• [Task details]: Identify each line in the listing below that contains the string "screenshot", and copy those lines. Case counts, so only matches with the same capitalization qualify.

• [Available data]:

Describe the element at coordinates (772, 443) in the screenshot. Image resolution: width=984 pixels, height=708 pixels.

* * *

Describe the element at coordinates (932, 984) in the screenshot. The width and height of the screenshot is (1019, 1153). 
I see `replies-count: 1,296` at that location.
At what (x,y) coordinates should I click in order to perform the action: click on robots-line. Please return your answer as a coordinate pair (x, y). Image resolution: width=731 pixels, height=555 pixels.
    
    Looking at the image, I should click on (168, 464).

• [Exercise answer]:
Describe the element at coordinates (772, 443) in the screenshot. Image resolution: width=984 pixels, height=708 pixels.
Describe the element at coordinates (932, 984) in the screenshot. The width and height of the screenshot is (1019, 1153). 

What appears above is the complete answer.